» **Excerpted passage**
With this response, Grant declined to invest in the business because the founders didn’t have enough skin in the game. The company went on become a “unicorn” – valued at over $1bn.
Keeping your day job is a good move
A study of over 5 000 Americans in their
twenties, thirties, forties and fifties who became entrepreneurs showed that
those who kept their day jobs had 33% lower odds of failure than those who
worked in their business full-time. The risk averse and self-doubters are more
likely to build a business that will last.
Another study of over 800 entrepreneurs and employed adults asked participants to choose one of three ventures they would prefer to start. The entrepreneurs were significantly more likely to choose the safest one.
“Former track star Phil Knight (founder
of Nike), started selling running shoes out of the trunk of his car in 1964,
yet kept working as an accountant until 1969 when he went into Nike full-time. After inventing the original Apple I computer,
Steve Wozniak started the company with Steve Jobs in 1976, but continued
working full-time in his engineering job at Hewlett-Packard until 1977,” Grant
reports.
Seeing a gap in the market caused by
something that aggravates users or raises costs unnecessarily - alone - is not
always a strong sign of opportunity. Many failed businesses have held this
popular view at the expense of their shareholders.
Consider that “before women gained the
right to vote in America, many had never before considered their degraded
status as anything but natural”, Grant points out. Before the internet bubble
burst, it felt “natural” to go to a bricks and mortar store to select anything
from books to clothing to food to videos. Many start-ups learned this lesson
the hard way, burning investors’ money and crashing.
It took the success of stores such as
Amazon and Zappos before enough people were comfortable to buy products they typically didn’t order
online.
What are the criteria for judging the success of a new opportunity? The Segway was forecast to be a wild success, but failed. Seinfeld was expected to fail, but turned out to be a wild success.
Quantity is the best predictor of quality
Across all disciplines, psychologist
Dean Simonton noted, those with the greatest volume of work had the highest number
of influential or successful ideas. For example, Bach wrote over a thousand
pieces in his lifetime, and three were rated among the 50 greatest pieces of
classical music by the London Philharmonic Orchestra. So were six of Mozart’s
600, and five of Beethoven’s 650. Edison produced 1 093 patents, but only a
handful of truly great inventions. The
conclusion is surely that with great ideas, quantity is the best predictor of
quality.
Why did Dean Kamen, founder of the Segway,
and a prolific inventor, fail? Steve Jobs, Jeff Bezos and John Doerr all
thought it would succeed, and invested in it.
The best way to judge ideas, our own and those of others, is clearly to get feedback at each stage of development from the right
people. Kamen was so concerned someone might steal his ideas that he had
a strict secrecy policy.

» **Extracted entries**
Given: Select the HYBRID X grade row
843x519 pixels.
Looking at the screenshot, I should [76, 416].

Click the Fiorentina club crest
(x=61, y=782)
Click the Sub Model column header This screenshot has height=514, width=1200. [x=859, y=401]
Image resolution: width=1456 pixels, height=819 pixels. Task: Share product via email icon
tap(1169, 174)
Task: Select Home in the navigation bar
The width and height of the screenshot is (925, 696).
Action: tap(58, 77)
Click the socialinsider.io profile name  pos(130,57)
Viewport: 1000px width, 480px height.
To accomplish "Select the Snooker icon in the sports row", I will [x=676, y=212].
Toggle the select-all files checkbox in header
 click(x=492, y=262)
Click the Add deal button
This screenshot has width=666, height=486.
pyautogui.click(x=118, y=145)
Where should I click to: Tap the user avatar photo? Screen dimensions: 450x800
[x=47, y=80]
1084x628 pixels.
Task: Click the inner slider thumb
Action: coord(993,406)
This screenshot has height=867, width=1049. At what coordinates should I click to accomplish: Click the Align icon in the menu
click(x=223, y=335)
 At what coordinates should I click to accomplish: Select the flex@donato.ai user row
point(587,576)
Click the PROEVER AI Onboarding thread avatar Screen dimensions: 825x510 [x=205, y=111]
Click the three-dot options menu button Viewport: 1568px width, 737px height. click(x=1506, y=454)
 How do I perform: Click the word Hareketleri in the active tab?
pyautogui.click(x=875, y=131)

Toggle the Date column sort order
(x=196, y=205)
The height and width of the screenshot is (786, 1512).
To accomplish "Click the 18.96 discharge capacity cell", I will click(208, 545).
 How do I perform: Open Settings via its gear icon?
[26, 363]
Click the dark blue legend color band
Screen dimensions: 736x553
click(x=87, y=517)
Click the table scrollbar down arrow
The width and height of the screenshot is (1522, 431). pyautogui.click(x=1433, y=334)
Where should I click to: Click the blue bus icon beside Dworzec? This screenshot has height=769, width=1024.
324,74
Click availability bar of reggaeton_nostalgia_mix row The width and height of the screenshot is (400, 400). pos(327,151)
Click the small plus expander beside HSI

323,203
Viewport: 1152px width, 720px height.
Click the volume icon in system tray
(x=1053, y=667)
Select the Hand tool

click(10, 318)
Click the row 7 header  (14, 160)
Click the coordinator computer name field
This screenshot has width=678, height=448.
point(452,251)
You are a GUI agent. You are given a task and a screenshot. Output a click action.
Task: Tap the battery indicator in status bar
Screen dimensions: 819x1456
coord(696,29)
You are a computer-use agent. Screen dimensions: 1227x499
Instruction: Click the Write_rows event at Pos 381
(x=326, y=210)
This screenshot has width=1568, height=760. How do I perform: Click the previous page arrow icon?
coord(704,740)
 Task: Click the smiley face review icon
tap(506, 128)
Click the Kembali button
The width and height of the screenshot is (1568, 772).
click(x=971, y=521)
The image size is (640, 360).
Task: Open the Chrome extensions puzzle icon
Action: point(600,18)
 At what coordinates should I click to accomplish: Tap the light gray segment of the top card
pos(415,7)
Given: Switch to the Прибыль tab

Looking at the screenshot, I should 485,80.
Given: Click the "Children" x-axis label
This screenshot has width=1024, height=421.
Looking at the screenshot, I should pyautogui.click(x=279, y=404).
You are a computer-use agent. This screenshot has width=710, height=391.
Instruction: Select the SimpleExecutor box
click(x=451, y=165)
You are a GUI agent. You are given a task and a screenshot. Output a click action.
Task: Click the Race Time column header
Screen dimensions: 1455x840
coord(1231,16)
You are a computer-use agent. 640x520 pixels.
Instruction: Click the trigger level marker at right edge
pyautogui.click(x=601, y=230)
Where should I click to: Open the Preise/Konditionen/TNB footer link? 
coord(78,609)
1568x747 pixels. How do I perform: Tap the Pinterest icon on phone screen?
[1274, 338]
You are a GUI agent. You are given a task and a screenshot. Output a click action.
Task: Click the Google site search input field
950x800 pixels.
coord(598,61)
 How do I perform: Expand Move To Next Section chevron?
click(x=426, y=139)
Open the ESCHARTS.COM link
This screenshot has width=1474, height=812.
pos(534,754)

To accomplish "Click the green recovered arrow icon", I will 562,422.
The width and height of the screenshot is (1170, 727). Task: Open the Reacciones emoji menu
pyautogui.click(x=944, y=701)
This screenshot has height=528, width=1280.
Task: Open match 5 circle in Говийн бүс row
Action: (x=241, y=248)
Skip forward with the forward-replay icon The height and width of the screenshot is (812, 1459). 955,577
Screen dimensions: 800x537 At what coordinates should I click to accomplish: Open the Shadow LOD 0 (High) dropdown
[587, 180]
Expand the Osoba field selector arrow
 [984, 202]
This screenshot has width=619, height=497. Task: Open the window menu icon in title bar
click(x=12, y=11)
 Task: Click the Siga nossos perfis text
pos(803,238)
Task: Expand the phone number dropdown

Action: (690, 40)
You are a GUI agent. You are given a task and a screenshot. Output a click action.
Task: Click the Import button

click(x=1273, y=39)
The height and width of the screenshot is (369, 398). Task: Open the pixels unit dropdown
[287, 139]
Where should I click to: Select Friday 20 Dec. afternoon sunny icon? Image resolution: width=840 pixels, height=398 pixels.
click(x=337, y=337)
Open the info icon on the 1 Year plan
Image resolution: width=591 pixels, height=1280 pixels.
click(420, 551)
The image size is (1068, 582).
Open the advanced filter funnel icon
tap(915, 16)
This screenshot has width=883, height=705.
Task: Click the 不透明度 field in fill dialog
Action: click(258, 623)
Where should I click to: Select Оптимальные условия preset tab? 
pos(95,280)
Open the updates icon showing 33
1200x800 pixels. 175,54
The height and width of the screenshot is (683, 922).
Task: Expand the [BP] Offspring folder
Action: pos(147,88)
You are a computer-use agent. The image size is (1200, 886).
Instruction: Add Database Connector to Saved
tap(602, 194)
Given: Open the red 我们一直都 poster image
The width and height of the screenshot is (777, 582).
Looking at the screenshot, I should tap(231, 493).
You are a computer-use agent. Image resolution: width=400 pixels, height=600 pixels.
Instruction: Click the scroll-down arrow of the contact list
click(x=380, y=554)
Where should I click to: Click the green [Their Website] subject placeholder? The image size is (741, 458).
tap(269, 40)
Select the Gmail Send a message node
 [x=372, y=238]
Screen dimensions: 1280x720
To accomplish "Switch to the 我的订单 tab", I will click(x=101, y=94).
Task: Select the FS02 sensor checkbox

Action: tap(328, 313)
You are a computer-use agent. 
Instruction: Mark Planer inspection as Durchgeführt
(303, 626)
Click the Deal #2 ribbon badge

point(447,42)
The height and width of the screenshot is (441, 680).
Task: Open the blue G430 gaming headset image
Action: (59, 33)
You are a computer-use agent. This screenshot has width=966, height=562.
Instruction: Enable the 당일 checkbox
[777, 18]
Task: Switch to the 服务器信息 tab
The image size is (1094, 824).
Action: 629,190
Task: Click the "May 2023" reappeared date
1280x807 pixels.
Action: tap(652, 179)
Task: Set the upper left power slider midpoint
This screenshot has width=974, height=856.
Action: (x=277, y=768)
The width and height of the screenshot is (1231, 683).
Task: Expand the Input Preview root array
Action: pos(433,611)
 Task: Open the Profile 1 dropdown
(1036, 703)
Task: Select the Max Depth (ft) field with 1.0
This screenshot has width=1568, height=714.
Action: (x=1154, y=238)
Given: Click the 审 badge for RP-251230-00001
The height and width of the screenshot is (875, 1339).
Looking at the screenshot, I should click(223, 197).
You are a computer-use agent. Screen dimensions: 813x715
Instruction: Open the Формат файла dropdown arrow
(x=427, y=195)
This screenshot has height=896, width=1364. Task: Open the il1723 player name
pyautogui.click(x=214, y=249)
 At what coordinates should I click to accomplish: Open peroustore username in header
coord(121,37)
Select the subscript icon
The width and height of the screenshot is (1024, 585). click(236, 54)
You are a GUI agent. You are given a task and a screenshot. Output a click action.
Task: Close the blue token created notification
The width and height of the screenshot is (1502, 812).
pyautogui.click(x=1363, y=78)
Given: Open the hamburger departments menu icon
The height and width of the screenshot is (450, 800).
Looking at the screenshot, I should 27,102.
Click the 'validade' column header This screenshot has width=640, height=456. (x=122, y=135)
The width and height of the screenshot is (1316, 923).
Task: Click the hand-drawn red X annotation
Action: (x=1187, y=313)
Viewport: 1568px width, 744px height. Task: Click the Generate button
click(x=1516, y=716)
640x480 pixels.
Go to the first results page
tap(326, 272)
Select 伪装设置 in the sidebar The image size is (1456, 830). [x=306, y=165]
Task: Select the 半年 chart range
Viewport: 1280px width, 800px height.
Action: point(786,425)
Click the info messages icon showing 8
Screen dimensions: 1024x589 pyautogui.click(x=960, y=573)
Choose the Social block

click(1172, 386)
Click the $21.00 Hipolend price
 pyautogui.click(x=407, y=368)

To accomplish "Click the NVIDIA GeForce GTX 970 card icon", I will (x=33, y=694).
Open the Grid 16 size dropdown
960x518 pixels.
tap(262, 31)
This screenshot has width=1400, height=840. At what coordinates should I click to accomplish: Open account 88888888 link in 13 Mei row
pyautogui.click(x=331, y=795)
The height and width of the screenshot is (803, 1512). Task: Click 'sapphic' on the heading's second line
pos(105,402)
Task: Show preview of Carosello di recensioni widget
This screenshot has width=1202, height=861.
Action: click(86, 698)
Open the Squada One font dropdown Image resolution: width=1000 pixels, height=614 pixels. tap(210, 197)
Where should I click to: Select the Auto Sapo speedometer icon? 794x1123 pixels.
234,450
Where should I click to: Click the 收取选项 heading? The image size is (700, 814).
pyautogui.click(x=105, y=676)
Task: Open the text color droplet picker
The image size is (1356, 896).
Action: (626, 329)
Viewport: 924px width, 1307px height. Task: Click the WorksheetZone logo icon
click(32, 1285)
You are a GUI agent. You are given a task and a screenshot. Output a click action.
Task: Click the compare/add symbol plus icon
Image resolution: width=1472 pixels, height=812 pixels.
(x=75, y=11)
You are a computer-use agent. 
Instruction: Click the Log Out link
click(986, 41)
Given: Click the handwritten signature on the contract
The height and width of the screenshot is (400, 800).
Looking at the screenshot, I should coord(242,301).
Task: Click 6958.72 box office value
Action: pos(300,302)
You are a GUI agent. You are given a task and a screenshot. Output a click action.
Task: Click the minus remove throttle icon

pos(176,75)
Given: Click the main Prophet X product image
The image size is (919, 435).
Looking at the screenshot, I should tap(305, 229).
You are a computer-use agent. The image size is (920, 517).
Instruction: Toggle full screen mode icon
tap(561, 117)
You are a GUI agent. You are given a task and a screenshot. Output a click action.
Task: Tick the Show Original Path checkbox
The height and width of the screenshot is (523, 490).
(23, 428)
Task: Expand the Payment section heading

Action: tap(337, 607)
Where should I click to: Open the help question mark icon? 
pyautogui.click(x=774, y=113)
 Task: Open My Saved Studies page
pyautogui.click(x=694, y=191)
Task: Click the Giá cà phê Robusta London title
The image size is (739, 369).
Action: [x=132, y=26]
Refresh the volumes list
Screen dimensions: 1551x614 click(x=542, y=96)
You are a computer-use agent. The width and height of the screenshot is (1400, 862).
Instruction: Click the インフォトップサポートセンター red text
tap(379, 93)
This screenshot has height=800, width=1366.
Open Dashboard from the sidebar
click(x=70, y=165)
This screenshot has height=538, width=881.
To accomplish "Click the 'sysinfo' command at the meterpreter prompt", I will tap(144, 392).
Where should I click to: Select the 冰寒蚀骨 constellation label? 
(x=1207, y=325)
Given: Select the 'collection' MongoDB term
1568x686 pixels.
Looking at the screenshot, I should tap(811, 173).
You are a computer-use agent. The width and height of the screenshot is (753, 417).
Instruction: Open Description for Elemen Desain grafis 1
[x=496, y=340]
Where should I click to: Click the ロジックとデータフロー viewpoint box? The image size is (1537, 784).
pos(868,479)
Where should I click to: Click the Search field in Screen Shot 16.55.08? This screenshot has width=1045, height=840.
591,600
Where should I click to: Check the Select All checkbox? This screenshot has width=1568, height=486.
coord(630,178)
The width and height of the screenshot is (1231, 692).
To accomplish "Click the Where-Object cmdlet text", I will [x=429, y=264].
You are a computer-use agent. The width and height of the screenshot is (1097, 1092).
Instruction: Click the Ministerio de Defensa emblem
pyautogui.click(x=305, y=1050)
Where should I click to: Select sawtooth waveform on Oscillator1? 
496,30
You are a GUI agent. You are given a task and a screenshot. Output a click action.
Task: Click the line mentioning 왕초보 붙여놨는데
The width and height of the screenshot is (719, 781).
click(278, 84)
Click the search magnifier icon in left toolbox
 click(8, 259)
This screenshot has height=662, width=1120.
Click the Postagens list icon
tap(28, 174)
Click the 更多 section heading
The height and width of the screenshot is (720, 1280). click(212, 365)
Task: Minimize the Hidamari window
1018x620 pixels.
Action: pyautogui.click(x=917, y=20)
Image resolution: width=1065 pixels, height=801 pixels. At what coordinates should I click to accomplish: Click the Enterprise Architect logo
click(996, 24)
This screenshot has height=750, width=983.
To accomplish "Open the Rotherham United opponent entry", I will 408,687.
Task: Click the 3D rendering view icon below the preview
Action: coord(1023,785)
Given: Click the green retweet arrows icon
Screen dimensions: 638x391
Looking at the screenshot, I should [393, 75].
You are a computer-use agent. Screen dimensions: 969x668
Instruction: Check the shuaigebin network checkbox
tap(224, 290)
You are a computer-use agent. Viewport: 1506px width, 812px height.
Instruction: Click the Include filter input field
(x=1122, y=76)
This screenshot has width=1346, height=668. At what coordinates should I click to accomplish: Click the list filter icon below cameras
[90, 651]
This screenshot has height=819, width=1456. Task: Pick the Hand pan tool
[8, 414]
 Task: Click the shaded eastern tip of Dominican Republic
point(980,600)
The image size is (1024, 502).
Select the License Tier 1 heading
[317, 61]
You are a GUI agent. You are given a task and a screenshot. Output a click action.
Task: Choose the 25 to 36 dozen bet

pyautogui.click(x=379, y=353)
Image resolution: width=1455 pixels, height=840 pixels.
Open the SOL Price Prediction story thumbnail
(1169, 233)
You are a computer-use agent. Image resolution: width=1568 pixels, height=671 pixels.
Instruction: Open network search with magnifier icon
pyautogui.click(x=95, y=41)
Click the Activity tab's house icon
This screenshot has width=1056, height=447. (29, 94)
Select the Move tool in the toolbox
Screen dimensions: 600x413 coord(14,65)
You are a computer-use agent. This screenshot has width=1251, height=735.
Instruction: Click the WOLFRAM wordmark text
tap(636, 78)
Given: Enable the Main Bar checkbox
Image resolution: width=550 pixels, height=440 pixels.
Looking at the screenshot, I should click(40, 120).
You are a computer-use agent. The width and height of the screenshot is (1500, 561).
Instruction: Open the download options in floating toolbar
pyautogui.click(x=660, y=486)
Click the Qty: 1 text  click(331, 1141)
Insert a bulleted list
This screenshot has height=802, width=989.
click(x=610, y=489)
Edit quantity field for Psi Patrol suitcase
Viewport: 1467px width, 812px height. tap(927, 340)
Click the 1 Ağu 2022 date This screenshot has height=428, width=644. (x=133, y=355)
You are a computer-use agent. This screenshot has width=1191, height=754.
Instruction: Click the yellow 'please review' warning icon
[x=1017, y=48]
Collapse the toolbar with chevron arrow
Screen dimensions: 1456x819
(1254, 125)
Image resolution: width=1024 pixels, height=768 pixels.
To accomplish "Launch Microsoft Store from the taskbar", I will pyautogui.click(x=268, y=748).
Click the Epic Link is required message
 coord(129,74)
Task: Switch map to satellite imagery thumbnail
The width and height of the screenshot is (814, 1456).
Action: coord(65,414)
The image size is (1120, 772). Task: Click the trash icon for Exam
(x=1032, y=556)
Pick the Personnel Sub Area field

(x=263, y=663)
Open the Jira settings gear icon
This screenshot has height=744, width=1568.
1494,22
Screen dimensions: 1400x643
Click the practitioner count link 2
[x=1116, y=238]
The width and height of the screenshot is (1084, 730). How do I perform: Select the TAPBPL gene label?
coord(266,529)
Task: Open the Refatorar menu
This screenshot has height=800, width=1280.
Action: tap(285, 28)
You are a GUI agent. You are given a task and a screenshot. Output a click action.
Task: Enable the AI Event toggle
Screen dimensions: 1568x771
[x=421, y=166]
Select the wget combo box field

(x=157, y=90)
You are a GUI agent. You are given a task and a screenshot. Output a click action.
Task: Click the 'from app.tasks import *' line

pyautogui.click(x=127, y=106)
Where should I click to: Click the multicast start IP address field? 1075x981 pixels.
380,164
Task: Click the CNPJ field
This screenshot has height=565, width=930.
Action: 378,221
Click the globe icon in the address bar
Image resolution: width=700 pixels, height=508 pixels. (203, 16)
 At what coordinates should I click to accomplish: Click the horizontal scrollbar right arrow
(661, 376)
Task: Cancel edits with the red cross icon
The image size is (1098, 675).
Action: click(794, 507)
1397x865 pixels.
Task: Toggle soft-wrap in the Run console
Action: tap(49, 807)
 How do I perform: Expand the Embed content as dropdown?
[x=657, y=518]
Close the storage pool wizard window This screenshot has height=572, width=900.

» **Task brief**
Could you rewrite the passage on entrepreneurship, starting at the words "Keeping your day" and stopping after "that will last.", with "33%" changed to "one-third"?

» **Result for this exercise**
Keeping your day job is a good move
A study of over 5 000 Americans in their
twenties, thirties, forties and fifties who became entrepreneurs showed that
those who kept their day jobs had one-third lower odds of failure than those who
worked in their business full-time. The risk averse and self-doubters are more
likely to build a business that will last.